Overcoming Culture Shock

Hi again,

Before I left America to come to Japan, all JET participants had to participate in a pre-departure orientation. There, they told us about what we should expect and what adjusting to life in Japan would be like. In particular, they wanted to explain to us what the cultural transition would feel like. First, there would be the honeymoon period, where we excited travelers would not yet have any work to do, and we would find everything fascinating and interesting.

Orientation speakers then warned us about the next stage: culture shock. In this stage, things that are different are no longer fascinating, but irritating. We would start to miss food, activities, and people back home, and homesickness would settle in. We would try to accommodate for the things we miss by turning our homes into "little Americas" to try to escape the realities of a foreign country. Among the JET community, this stage is infamously called "Stage II."

Only a week or two after coming to Japan, I already felt some definite signs of Stage II. I often felt frustrated in grocery stores when I was searching for something that isn't a normal commodity in Japan (like fish sauce). I was angry about the exorbitant prices of certain things, like fruits or bicycle parts. I also started to miss my bikes back home, and became annoyed every time having my mountain bike would've been convenient.

Mostly, I felt anxiety about my Japanese language level. There are kanji written everywhere, and not knowing what many of them mean is exhausting for a person who likes to know his surroundings. Sometimes, I didn't want to go outside to get groceries or run other errands because I wasn't confident in my speaking ability. I'm Asian and don't look different from Japanese people at all, so when they talk to me and I have trouble responding, they look at me like I have some learning disability. It's always an awkward experience where I need to explain myself so they won't talk so damn fast or use difficult vocabulary. I just wanted to stay in my apartment and watch American TV shows all day. Being separated from Honeybunny didn't help relieve any of this.

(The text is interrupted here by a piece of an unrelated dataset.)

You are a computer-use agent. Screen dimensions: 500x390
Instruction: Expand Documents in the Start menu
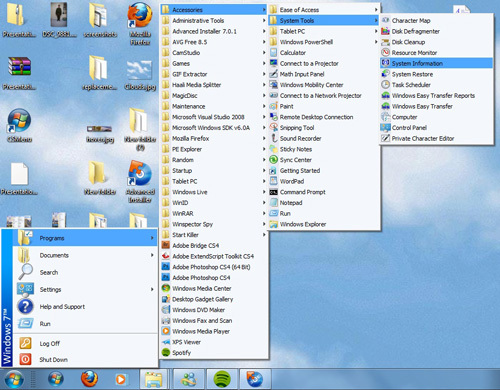coord(85,255)
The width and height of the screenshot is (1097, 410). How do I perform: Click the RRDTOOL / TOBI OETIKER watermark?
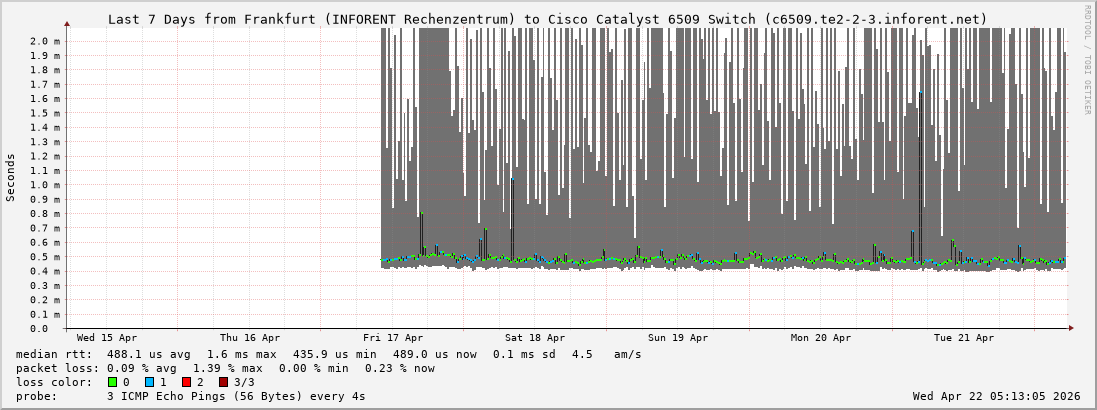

Then, one day, I decided I would try to break free from this Stage II anxiety. I decided that my first step would be something simple: I would get a Universe (grocery store) point card. I've always wanted to get one, but I've never had the confidence to go to the counter to ask about how to get one or how to use it. I finally sucked it up and went to the service counter to ask about it. The lady was nice enough to explain it to me (even if she couldn't speak any English) and help me with filling out the paperwork. Finally, I got my point card, thanked the service lady for helping me, and walked out of the grocery store victorious. Here's my badge of honor for taking the first step out of Stage II:


It may not be much, but at least I now have a physical reminder that, even in this foreign country, I can still do things on my own and drag myself through to the next stage: cultural acclimation. Next step? Get a Japanese credit card...

*Update: I actually just got my Japanese credit card in the mail. Very nice...

My new EXTAGE card with a HUGE credit limit! =)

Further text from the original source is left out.